Cascadia Green Building Council announced Tuesday that 185 teams have signed up for a design competition to design and build an affordable home on an Alaskan island that will meet the ultra-green Living Building Challenge criteria.
The Living Aleutian Home Design Competition caught the eye of teams from Hong Kong to Sarajevo that have signed up for the chance to design a home for Jimmy Prokopeuff, a 32-year-old Aleut man living on the island of Atka.
The home design that's selected will become a prototype for sustainable affordable housing to be used by the Aleutian Housing Authority.
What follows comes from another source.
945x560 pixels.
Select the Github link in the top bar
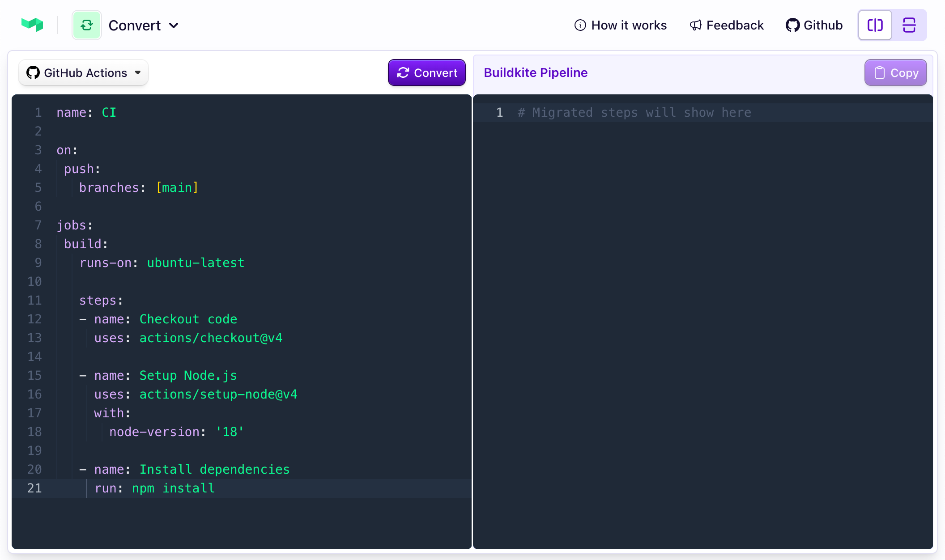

"The Living Building Challenge deals with far more than energy, of course, but that’s the big driver in rural Alaska," said Mark Masteller, Alaska director for Cascadia, in a press release.
The winning design team will receive a cash award of $35,000. A second prize of $15,000 will also be awarded.
The teams are required to design a three-bedroom home that adheres to the guidelines established by the Living Building Challenge 2.0 standard. Among other things, Living Buildings must be highly efficient, make use of green and regional materials, produce its own energy and harvest rain water.
Portland-based Cascadia Green Building Council is part of the International Living Future Institute which administers the Living Building Challenge. In October, the institute announced the launch of a Net Zero Energy Building Certification program.
The winners of the design competition will be announced in May.